↓

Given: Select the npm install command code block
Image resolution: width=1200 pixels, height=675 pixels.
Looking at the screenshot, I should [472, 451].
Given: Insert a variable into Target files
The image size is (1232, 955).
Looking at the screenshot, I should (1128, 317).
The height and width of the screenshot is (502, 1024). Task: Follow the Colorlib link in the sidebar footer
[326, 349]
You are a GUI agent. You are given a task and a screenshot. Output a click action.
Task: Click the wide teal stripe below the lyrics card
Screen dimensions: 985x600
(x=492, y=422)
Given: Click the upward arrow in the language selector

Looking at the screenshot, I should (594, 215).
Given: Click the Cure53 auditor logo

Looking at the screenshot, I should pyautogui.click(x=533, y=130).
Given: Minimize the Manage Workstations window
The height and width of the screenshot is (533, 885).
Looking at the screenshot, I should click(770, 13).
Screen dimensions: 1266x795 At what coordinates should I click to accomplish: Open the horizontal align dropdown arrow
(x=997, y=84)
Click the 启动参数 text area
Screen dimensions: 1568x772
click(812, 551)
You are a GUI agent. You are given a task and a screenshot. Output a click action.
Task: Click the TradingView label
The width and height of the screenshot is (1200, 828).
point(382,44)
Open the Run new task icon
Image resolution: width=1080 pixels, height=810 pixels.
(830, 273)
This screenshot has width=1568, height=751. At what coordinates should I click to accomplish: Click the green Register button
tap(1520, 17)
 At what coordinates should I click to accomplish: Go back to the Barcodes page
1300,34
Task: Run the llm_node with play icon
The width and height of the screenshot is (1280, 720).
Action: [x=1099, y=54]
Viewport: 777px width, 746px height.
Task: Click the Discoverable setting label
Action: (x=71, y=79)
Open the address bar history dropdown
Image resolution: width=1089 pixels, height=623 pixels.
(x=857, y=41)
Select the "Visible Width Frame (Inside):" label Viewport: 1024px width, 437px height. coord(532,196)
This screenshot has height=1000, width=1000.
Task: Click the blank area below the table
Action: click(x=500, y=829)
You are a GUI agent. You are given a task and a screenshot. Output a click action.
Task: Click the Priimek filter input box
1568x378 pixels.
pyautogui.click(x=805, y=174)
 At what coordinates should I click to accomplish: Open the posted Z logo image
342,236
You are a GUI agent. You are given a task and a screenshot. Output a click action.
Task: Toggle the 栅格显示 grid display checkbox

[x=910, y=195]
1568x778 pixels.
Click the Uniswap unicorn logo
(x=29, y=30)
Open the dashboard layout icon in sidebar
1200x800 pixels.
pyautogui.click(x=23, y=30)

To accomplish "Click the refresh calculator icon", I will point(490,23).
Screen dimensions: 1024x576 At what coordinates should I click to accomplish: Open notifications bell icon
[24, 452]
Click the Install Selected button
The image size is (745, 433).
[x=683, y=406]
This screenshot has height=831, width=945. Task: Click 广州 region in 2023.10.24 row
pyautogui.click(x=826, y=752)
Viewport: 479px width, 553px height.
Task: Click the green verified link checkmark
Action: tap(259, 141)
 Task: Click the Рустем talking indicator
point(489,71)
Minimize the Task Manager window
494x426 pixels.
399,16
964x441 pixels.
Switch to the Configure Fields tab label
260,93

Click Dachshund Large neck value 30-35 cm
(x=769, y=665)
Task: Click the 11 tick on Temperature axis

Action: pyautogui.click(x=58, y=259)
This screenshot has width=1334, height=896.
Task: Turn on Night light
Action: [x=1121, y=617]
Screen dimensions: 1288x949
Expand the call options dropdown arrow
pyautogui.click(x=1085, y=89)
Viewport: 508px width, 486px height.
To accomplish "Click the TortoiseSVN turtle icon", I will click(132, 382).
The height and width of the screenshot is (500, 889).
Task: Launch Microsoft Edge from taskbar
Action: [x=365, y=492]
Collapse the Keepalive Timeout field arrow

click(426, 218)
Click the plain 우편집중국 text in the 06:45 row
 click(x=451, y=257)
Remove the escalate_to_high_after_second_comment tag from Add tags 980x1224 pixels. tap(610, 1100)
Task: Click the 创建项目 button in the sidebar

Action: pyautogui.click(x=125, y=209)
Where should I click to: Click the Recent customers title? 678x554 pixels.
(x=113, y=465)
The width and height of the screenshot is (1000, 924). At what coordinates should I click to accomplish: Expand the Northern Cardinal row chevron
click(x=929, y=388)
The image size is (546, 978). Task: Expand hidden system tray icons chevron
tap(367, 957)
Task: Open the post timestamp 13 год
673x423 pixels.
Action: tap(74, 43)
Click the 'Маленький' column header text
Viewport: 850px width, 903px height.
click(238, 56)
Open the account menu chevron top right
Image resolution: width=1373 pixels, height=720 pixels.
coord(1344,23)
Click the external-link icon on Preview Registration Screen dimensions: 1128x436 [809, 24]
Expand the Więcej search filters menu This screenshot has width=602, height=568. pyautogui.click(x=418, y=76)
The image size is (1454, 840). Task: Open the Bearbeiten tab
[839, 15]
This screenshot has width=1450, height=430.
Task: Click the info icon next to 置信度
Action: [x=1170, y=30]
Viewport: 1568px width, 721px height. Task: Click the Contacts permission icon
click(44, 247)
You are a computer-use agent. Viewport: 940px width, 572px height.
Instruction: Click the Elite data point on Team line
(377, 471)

↑

Work request -> Please reproduce exactly the lines in the listing above from the one containing "Click Dachshund Large neck value 30-35 cm" through the one containing "Expand the Więcej", both included, and nothing more.

Solution to this exercise ->
Click Dachshund Large neck value 30-35 cm
(x=769, y=665)
Task: Click the 11 tick on Temperature axis

Action: pyautogui.click(x=58, y=259)
This screenshot has width=1334, height=896.
Task: Turn on Night light
Action: [x=1121, y=617]
Screen dimensions: 1288x949
Expand the call options dropdown arrow
pyautogui.click(x=1085, y=89)
Viewport: 508px width, 486px height.
To accomplish "Click the TortoiseSVN turtle icon", I will click(132, 382).
The height and width of the screenshot is (500, 889).
Task: Launch Microsoft Edge from taskbar
Action: [x=365, y=492]
Collapse the Keepalive Timeout field arrow

click(426, 218)
Click the plain 우편집중국 text in the 06:45 row
 click(x=451, y=257)
Remove the escalate_to_high_after_second_comment tag from Add tags 980x1224 pixels. tap(610, 1100)
Task: Click the 创建项目 button in the sidebar

Action: pyautogui.click(x=125, y=209)
Where should I click to: Click the Recent customers title? 678x554 pixels.
(x=113, y=465)
The width and height of the screenshot is (1000, 924). At what coordinates should I click to accomplish: Expand the Northern Cardinal row chevron
click(x=929, y=388)
The image size is (546, 978). Task: Expand hidden system tray icons chevron
tap(367, 957)
Task: Open the post timestamp 13 год
673x423 pixels.
Action: tap(74, 43)
Click the 'Маленький' column header text
Viewport: 850px width, 903px height.
click(238, 56)
Open the account menu chevron top right
Image resolution: width=1373 pixels, height=720 pixels.
coord(1344,23)
Click the external-link icon on Preview Registration Screen dimensions: 1128x436 [809, 24]
Expand the Więcej search filters menu This screenshot has width=602, height=568. pyautogui.click(x=418, y=76)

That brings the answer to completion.